An attraction that draws hundreds of thousands of visitors each year, the Grand Canyon of the East offers scores of scenic vistas as the Genesee River cuts through the 17-mile long park. At its greatest height, the rock walls soar more than 600 feet above the river below, making for a nature lover’s dream.
Several trails hold to the edge of the gorge on the east and west sides, but many more cut into the hills on the west side, while the remainder offer ways to get to the flats on the east.
History is not far away, either. Founded a little more than a century ago by philanthropist William Pryor Letchworth — whose home, Glen Iris, remains open to visitors — the park today features remnants of the many farms once there. Also prominent on the east side are preserved segments of the Genesee Valley Canal, which once connected Rochester and Olean. Trail 7 especially offers a close view of the canal, and of the proximity of the passageway that so terrified horses pulling packet boats that their drivers were forced to put blinders on them.
The Pennsylvania Railroad took over much of the canal’s route, and ghosts of that branch remain as well.
For the novice hiker, Letchworth offers an excellent way to get acclimated to the pursuit. The west side is the part known to most visitors, with amenities such as restrooms, snack bars and well-worn paths that make most hikes family friendly. Trail 2, for example, begins behind the Council House grounds (where rest the remains of Mary Jemison, White Woman of the Genesee) and wanders through mighty groves of pine trees where farmers once worked the land.
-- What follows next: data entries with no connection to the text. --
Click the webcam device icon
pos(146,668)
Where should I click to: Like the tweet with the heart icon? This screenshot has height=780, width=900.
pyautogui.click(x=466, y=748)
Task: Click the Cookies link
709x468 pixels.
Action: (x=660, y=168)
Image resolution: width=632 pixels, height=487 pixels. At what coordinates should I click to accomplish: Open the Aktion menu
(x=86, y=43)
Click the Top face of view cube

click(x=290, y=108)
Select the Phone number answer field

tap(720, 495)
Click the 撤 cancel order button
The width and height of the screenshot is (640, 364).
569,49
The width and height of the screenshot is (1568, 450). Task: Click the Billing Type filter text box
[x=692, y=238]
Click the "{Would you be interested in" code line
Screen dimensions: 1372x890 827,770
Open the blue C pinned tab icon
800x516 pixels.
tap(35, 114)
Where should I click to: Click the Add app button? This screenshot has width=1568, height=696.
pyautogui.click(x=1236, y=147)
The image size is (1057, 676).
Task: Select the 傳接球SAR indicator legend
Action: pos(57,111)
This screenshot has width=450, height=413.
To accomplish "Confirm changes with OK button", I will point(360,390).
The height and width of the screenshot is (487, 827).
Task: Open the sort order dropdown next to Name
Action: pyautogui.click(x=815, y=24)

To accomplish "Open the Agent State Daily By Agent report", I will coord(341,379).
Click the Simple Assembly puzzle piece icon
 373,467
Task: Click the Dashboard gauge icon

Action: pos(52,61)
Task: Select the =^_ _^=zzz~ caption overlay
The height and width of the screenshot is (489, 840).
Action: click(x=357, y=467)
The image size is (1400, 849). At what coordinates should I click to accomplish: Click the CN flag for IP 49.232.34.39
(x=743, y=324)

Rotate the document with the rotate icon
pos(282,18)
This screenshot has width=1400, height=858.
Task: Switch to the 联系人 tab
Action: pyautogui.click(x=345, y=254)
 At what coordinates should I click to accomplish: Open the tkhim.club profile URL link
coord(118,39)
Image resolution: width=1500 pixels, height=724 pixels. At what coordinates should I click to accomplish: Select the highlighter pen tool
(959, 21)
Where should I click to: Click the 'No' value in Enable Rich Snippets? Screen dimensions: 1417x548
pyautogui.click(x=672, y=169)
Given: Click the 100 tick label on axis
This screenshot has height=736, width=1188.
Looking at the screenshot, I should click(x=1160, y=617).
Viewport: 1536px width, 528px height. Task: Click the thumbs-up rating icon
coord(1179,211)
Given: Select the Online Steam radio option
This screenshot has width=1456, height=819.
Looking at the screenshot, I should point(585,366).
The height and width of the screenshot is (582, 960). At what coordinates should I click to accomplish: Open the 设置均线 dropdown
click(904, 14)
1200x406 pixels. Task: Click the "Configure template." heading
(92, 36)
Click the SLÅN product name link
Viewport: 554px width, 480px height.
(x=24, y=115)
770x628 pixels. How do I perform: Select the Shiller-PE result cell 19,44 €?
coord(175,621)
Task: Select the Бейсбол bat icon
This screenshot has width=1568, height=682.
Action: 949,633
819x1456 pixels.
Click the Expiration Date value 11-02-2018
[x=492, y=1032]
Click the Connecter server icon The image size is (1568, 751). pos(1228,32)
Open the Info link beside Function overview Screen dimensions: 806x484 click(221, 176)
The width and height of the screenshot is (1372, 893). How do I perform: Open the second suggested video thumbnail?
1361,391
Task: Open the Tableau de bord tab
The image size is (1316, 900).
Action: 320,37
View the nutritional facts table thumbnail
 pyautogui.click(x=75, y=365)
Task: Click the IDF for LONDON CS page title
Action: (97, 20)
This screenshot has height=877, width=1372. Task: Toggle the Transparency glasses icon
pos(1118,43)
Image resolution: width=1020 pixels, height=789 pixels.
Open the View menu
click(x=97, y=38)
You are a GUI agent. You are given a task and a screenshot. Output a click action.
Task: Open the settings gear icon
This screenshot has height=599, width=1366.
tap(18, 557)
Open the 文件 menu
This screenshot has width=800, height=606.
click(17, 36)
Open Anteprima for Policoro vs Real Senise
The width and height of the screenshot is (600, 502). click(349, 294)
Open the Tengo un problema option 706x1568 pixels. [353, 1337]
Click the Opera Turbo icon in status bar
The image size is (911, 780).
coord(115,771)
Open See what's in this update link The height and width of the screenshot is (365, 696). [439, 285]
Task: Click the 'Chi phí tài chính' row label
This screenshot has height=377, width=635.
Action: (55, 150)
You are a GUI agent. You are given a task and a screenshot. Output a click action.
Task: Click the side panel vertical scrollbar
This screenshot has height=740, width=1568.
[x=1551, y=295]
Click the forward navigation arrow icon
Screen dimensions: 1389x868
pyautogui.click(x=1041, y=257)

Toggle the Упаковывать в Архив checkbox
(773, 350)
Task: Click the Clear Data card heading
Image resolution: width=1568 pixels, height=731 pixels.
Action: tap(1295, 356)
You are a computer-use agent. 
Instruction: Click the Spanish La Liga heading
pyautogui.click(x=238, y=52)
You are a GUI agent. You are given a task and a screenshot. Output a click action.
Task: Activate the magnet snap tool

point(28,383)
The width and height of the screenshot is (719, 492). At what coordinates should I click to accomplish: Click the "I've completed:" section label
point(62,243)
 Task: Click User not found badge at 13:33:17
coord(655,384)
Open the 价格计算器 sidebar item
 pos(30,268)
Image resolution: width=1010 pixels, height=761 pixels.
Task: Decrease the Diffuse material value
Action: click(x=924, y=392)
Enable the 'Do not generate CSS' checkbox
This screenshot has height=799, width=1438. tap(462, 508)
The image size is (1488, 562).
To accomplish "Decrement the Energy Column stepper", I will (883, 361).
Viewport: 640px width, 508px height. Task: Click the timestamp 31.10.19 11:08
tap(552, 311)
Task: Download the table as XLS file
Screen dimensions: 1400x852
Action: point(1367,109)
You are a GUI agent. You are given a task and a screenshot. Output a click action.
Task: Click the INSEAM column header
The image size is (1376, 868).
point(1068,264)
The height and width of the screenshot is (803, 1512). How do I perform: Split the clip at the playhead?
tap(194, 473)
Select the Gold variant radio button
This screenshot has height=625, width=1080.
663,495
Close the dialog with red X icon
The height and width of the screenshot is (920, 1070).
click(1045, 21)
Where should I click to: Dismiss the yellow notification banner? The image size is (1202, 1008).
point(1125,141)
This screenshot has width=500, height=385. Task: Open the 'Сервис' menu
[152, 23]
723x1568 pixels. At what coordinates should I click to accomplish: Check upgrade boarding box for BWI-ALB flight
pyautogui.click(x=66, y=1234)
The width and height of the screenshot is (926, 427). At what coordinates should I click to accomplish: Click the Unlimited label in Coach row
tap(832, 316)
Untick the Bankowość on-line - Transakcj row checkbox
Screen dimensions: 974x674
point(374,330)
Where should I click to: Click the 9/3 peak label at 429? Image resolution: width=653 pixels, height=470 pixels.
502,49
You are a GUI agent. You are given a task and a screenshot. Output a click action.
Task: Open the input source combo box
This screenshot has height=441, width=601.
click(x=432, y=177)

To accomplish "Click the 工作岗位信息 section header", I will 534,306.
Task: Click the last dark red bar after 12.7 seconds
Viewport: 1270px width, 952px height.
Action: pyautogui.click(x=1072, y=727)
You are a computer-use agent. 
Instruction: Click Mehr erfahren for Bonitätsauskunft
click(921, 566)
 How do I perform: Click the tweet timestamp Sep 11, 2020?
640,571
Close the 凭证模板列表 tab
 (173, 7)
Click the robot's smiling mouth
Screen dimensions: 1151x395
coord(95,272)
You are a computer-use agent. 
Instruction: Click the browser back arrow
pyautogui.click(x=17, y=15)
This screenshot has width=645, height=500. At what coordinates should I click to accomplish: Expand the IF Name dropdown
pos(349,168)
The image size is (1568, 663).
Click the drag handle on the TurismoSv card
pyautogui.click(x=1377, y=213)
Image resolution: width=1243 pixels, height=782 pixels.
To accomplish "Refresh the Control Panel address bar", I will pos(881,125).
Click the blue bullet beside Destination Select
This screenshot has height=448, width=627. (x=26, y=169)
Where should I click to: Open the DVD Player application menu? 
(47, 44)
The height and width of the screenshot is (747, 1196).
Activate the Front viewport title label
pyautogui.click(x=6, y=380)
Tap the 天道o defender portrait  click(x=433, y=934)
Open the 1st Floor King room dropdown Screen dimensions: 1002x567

Look carefully, and you can still see evidence of homes and barns where apple trees now grow.
Trail 1, the Gorge Trail, is the park’s longest, at 7 miles, and begins at the famed Portage High Bridge where Norfolk Southern trains still run. The walk goes up and down hills, past Inspiration Point and then Wolf’s Creek to end at St. Helena, one of two ‘ghost’ villages in the park. That community, and one nearby named Gibsonville, were dissolved as the park expanded with the construction of Mt. Morris Dam.
The Highbanks area, across from the dam on the west side, is an excellent starting point for a southward trek. The trail is nearly 5 miles in length, and takes walkers through forests with views now and then of Gardeau Flats, a vast area once farmed by Jemison and her family.
The east side of the park is where the hikes demand a little more effort. Trails, not always well marked, take you down steep hills through old growth forests. While none are very long, it is something to consider for those not in good physical shape. The Smokey Hollow and Bear Hollow trails (15 and 16) are only two miles each, but can give a good workout once you hit bottom and need to trek back up. The Big Bend Trail (10) is really a walk on a country road, but has the surprise of taking you to observation points high above the river that most park visitors do not realize exist.
When you reach them, wave to the tourists on the other side and enjoy the feeling of discovery.
Letchworth has 23 waterfalls. Go on a quest to find them all using the guidebook “200 Waterfalls in Central & Western New York – A Finders’ Guide.”